Nitrogen application improved photosynthetic productivity, chlorophyll fluorescence, yield and yield components of two oat genotypes under saline conditions
Citation
Song, X., Zhou, G., Ma, B.L., Wu, W., Ahmad, I., Zhu, G., Yan, W., Jiao, X. (2019). Nitrogen application improved photosynthetic productivity, chlorophyll fluorescence, yield and yield components of two oat genotypes under saline conditions. Agronomy, [online] 9(3), http://dx.doi.org/10.3390/agronomy9030115
Plain language summary
Oat (Avena sativa L.), as a crop both for grain and forage uses, has obtained renewed attention worldwide due to its rich-nutrient with high protein content, minerals, and dietary fibers. With population growth and increasing demand for food, large fertile farming lands previously cultivated to oat have been replaced by other high-yielding crops like rice and maize. Oat production has moved to marginal lands that are prone to salt accumulation, since it is more salt-tolerant than most food crops. However, the increasing saline stress, due to high evapotranspiration and limited rainfall as well as poor soil management, has adversely affected its growth, nutritive value, and yield capacity. Proper application of fertilizer is a convenient and effective practice to improve yield and nutritive value for oat plants. Nitrogen has been recognized as an essential management practice to supply nutrition for oat growth and yield improvement. However, little information is available regarding the interactive effects of salinity and N fertilization on the physiological and yield responses. Information regarding the interactive effects between salt stress and N fertilization on crop performance will be useful for improving current exploitation practices to establish oat plants in salt-affected soils. This study aims to
(1) determine the physiological (photosynthetic rate and chlorophyll fluorescence parameters) and yield response to interactive effects between N application rate and saline stress for two oat genotypes;
and (2) verify whether increasing N application could alleviate the negative effects of saline stress in
terms of grain yield and physiological parameters.
A controlled pot culture experiment was done for two times at the Ottawa Research and Development Centre, Agriculture and Agri-Food Canada (AAFC), Ontario, Canada. The nitrogen, salinity levels, and other practices were totally the same in the two runs. Gas exchange, chlorophyll fluorescence, and electrical conductivity
(EC) were determined for both runs. Grain yield and yield components were only recorded in the second run.

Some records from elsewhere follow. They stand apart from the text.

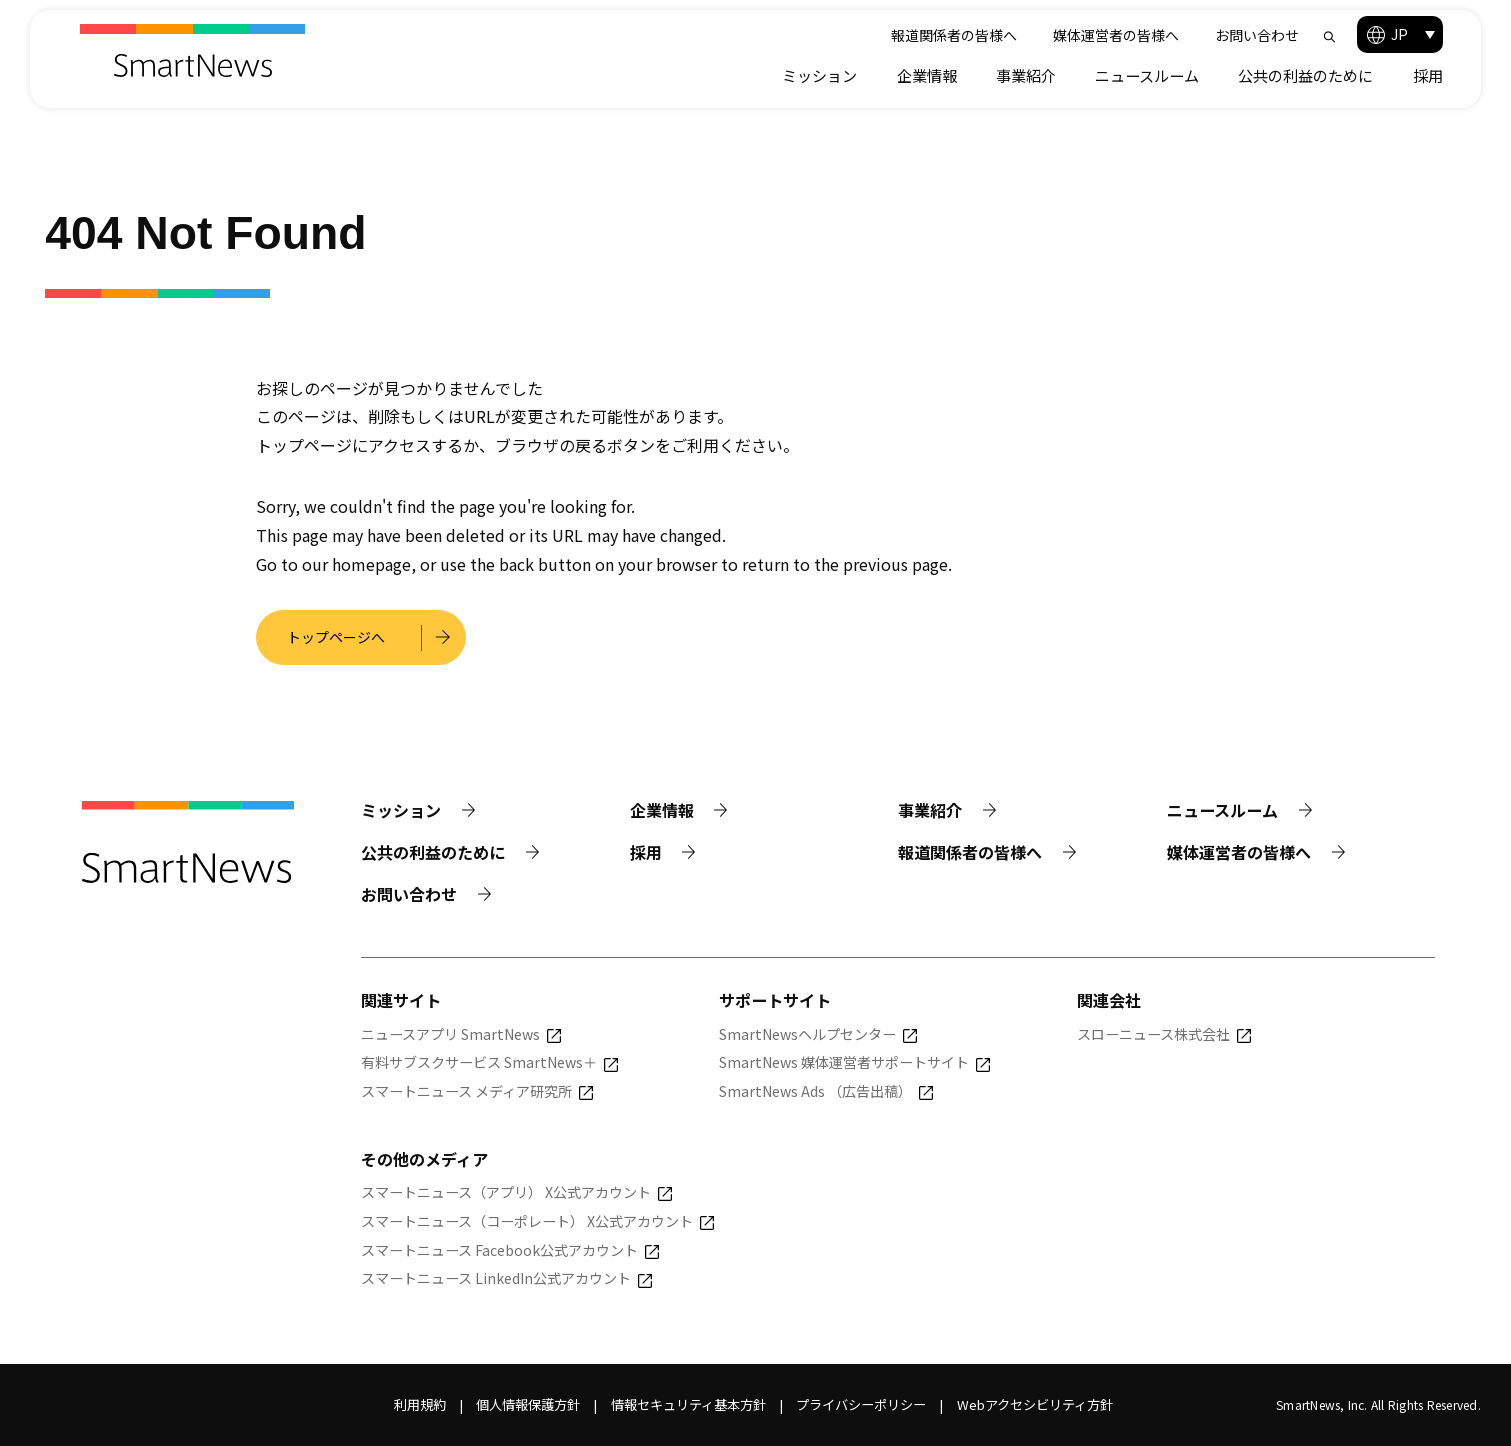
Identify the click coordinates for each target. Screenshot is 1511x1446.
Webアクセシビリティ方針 (1035, 1404)
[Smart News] (192, 50)
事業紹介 (1026, 75)
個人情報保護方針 (528, 1404)
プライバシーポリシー (861, 1404)
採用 (1428, 75)
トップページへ (336, 637)
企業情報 (927, 75)
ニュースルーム (1147, 75)
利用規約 (420, 1404)
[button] (1400, 34)
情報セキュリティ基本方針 (688, 1404)
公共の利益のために (1305, 75)
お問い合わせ (1257, 35)
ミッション (819, 75)
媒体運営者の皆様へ (1116, 35)
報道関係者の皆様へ (954, 35)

In this study, we found that the photosynthetic rate, nitrogen use efficiency, plant height, and grain yield were significantly affected by the interaction of salinity stress and N fertilization. Our results illustrated that N fertilization can alleviate the negative effects induced by salinity stress and improve plant growth and yield by maintaining the integrity of the physiological processes of oat plants. Our study provided new evidence that increased N application can be regarded as a key agronomic practice for improving oat production in soil salinity, which is essential for agronomists and producers to make proper decisions in fertilization management in salt-affected soils.
Abstract
Understanding the interaction between salinity and nitrogen (N) nutrition is of great economic importance to improve plant growth and grain yield for oat plants. The objective of this study was to investigate whether N application could alleviate the negative effect of salinity (NaCl) stress on oat physiological parameters and yield performance. Two oat genotypes with contrasting salt tolerance response (6-SA120097, a salt-tolerant genotype SA and 153-ND121147, salt-sensitive ND) were grown under four N rates (0, 100, 200, and 400 mg N pot -1 ) in non-saline and saline (100 mM NaCl) conditions. The results showed that salinity, N fertilization and their interaction significantly affected the photosynthetic rate, transpiration rate, agronomic nitrogen use efficiency (aNUE), physiological nitrogen efficiency (pNUE) and apparent nitrogen recovery (ANR), seed number, and grain yield. Saline stress reduced gas exchange rate, nitrogen use efficiency (NUE), grain yield, and yield components. N fertilization increased photosynthetic productivity and chlorophyll fluorescence, resulting in improved grain yields and yield components for both genotypes. On average, the photosynthetic rate was increased by 38.7%, 74.1%, and 98.8% for SA and by 49.8%, 77.6%, and 110% for ND, respectively, under the N rates of 100, 200, and 400 mg N pot -1 , as compared with non-fertilized treatment. In addition, grain yield was increased by 80.6% for genotype SA and 88.7% for genotype ND under higher N application rate (200 mg N pot -1 ) in comparison with the non-nitrogen treatment. Our experimental results showed that an increase of N supply can alleviate the negative effects induced by salinity stress and improved plant growth and yield by maintaining the integrity of the photosynthesis and chlorophyll fluorescence processes of oat plants, which provides a valuable agronomic strategy for improving oat production in salt-affected soils.